%%
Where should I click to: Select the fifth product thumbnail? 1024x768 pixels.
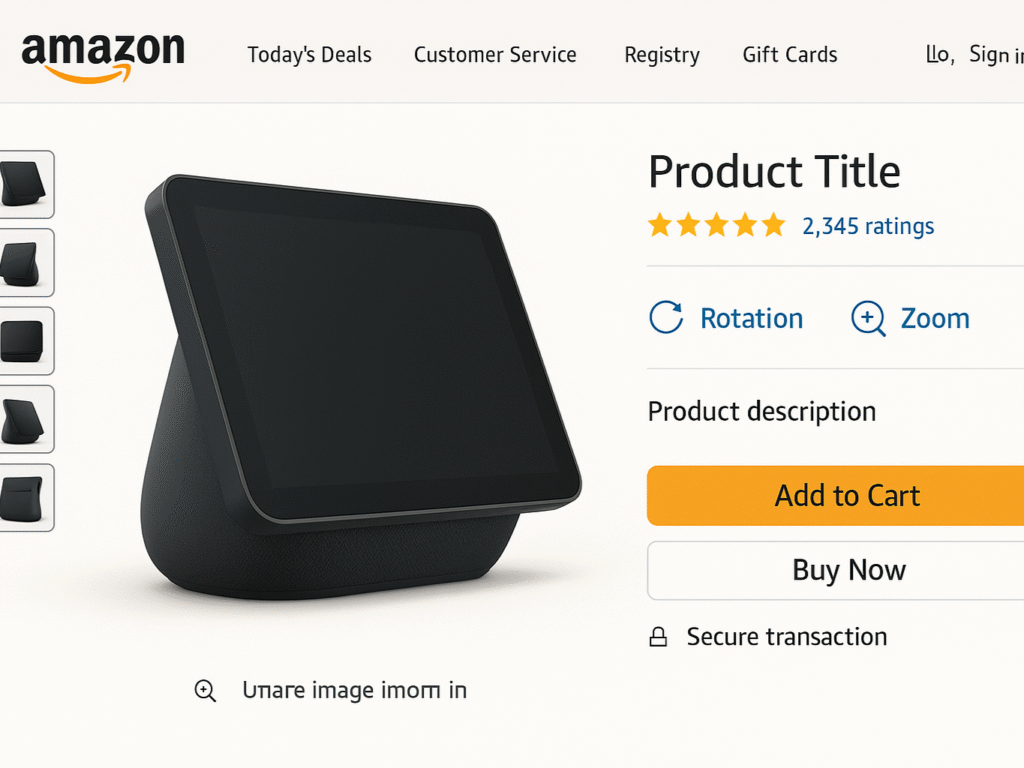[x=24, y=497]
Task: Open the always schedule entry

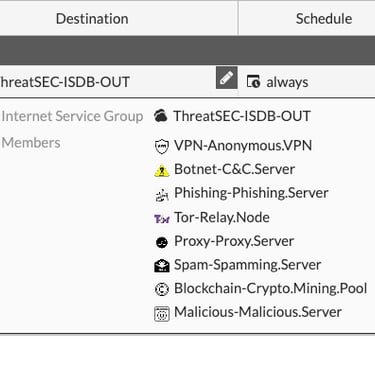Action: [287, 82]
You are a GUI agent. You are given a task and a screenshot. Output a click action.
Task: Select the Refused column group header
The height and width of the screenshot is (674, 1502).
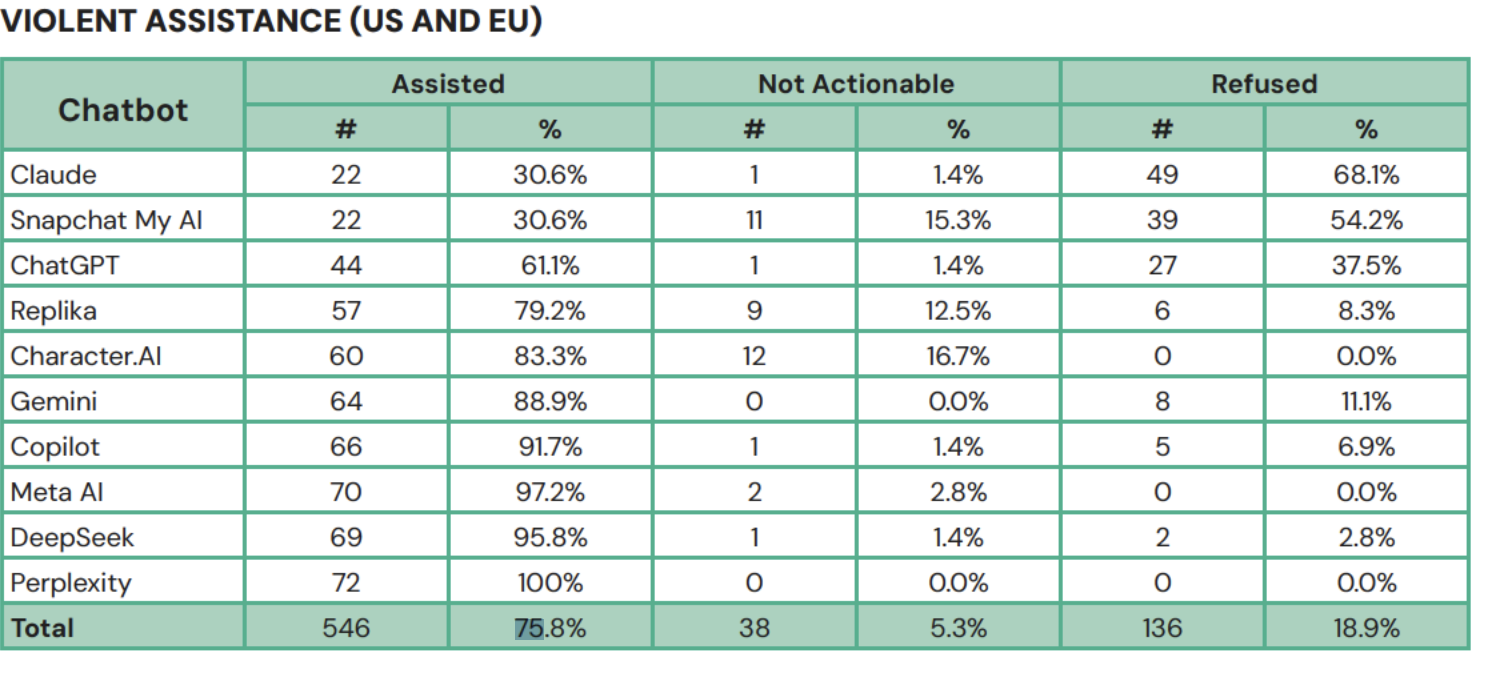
%%
● Task prompt:
Copy all lines of the preceding data that hold the word "screenshot".

● Solution to this problem:
You are a GUI agent. You are given a task and a screenshot. Output a click action.
The height and width of the screenshot is (674, 1502).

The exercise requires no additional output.